═══ Trecho para análise ═══
No ano passado, o prefeito chegou a dizer que preferia “continuar com a cloroquina do que tomar vacina chinesa do DitaDoria”. Na ocasião, o Instituto Butantan fazia teste da CoronaVac, primeiro imunizante contra a Covid-19 aprovada no Brasil e que tem sido aplicada em milhões de brasileiros desde janeiro.
Enquanto a vacina não ficava pronta, Everton distribuía um “kit covid”, que incluía hidroxicloroquina, azitromicina, ivermectina, vitaminas C e D, além de zinco. É importante ressaltar que todos são comprovadamente ineficazes para combater o coronavírus, entretanto, bolsonaristas ignoram e colocam a vida de milhões de pessoas em risco. O “kit” foi adquirido pela prefeitura, ou seja, com dinheiro público dos moradores de Mirandópolis.
A situação na cidade estava tão fora do controle, que o deputado federal Eduardo Bolsonaro (PSL), usando seu oportunismo para angariar “aplausos” dos seus seguidores, apelidados pelos opositores de “gado”, publicou nas redes sociais a medida de Sodario e o parabenizou.
═══ Registros exibidos ═══
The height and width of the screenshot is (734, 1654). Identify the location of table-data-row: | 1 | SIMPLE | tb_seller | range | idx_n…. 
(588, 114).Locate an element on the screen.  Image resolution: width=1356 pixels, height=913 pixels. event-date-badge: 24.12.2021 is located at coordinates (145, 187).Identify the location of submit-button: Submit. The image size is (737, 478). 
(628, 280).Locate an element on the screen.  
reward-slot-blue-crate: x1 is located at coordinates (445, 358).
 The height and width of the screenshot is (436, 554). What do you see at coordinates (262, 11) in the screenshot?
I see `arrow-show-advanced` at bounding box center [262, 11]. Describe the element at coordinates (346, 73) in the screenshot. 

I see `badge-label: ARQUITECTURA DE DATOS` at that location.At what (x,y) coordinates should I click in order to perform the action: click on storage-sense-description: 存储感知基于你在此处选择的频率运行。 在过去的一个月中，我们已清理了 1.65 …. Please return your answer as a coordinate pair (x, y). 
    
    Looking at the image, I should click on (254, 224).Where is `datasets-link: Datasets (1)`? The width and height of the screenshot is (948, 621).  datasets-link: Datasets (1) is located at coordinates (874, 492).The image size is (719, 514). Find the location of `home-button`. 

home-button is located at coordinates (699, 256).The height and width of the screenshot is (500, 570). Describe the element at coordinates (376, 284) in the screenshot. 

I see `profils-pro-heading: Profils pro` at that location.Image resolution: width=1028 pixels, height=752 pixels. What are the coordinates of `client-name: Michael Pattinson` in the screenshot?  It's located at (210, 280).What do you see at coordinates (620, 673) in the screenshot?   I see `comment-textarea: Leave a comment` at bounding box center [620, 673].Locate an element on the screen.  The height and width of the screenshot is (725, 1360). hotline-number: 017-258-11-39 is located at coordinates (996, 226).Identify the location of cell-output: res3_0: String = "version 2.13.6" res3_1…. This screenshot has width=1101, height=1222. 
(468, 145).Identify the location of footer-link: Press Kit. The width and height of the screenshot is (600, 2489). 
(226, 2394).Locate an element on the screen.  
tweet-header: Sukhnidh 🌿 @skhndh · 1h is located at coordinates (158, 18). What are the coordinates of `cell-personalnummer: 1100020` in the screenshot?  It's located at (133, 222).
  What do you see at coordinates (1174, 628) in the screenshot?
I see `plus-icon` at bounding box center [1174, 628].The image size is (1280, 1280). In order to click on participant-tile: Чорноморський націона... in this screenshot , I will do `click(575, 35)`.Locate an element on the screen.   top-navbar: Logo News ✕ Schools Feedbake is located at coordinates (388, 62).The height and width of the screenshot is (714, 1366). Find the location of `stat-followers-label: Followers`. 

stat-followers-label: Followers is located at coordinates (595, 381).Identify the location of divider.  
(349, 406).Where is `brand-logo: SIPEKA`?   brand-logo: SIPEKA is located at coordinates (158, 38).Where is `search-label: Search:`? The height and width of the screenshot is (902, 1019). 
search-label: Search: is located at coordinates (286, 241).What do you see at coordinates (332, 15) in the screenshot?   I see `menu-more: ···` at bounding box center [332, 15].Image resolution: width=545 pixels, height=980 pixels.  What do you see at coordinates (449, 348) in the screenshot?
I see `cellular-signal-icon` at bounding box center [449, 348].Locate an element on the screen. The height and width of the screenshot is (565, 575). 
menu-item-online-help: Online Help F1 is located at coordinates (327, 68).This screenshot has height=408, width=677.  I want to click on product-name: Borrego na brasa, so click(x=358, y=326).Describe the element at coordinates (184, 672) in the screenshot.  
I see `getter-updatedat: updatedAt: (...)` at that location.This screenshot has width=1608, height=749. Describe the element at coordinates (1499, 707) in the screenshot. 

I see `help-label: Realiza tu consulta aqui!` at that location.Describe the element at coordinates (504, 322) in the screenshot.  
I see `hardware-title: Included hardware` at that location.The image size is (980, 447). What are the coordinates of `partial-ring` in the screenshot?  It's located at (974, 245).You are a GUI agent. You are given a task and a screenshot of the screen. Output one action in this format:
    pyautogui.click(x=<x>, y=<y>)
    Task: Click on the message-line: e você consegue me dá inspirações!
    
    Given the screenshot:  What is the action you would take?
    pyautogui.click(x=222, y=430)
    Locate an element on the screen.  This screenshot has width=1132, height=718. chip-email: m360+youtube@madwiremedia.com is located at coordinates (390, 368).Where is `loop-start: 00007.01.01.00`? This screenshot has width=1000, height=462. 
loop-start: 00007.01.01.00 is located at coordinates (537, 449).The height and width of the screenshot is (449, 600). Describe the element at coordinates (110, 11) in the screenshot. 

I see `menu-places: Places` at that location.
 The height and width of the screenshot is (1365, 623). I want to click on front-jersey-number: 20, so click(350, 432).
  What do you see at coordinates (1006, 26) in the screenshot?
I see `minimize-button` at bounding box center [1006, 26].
═══
Tarefas do exercício
**a)** Segundo o trecho, por que a distribuição do "kit covid" coloca em risco a vida de milhões de pessoas? Responda em uma a três frases.
**b)** Reescreva o trecho de "Enquanto a vacina" até "e o parabenizou.", inclusive, trocando "prefeitura" por "administração municipal".
Os registros não têm nenhuma relação com o trecho.

Resultados esperados
**a)** Todos os itens do kit são comprovadamente ineficazes para combater o coronavírus. Mesmo assim, os bolsonaristas ignoram esse fato.

**b)**
Enquanto a vacina não ficava pronta, Everton distribuía um “kit covid”, que incluía hidroxicloroquina, azitromicina, ivermectina, vitaminas C e D, além de zinco. É importante ressaltar que todos são comprovadamente ineficazes para combater o coronavírus, entretanto, bolsonaristas ignoram e colocam a vida de milhões de pessoas em risco. O “kit” foi adquirido pela administração municipal, ou seja, com dinheiro público dos moradores de Mirandópolis.
A situação na cidade estava tão fora do controle, que o deputado federal Eduardo Bolsonaro (PSL), usando seu oportunismo para angariar “aplausos” dos seus seguidores, apelidados pelos opositores de “gado”, publicou nas redes sociais a medida de Sodario e o parabenizou.